What does Mono have to do with any of this?
Mono is not a Microsoft product. Microsoft would like to take control over it, have been trying to for a decade and a half now, but it's open-source. No one owns it.
Try to stay with me here....
Microsoft "de-supported" Visual Basic 6, and stopped (for a while) even distributing the parts which would allow software written in VB6 to run on their newer OS releases. Microsoft's plan was to "encourage adoption" of the new VB.Net language and its twin, C#.
The EU raised hell, because in one fell swoop Microsoft had rendered worthless many tens billions of dollars of investment in software written in VB6. By "raised hell" I mean that they refused to use the new Microsoft products unless Microsoft registered their designs as open standards.
Microsoft did exactly that, registering the design of the CLR and the libraries with the ECMA.
Novell reacted by hiring a team of programmers to make an open-source version of the CLR, libraries and compiler, known as the Mono project. (The principal programmer explained the name Mono: "'Mono' is Spanish for 'monkey'. I like monkeys.")
Microsoft began desperately trying to put that genie back into the bottle, at one point even trying to buy Novell. In the mean time, Mono was ported to... well, to just about everything. It runs on about as many platforms as does Python.
Xamarin released a set of programming tools for writing C# code, to run on Android, using the Mono CLR. Microsoft then bought Xamarin and declared victory: "We now own Mono." And now, "We can converge our forks of .Net and Mono into a single product line."

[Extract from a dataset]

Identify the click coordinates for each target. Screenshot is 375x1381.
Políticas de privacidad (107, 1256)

Er, no. Someone went off their meds. Mono is still Mono, doesn't belong to Microsoft, isn't under Microsoft's control except in their demented dreams.
And that's a damn' good thing, as I've used Mono to run C# programs on Linux for something like ten years. I want it to keep working properly.
How do I know all this? I was using both systems, including the Android version, while all this was unfolding.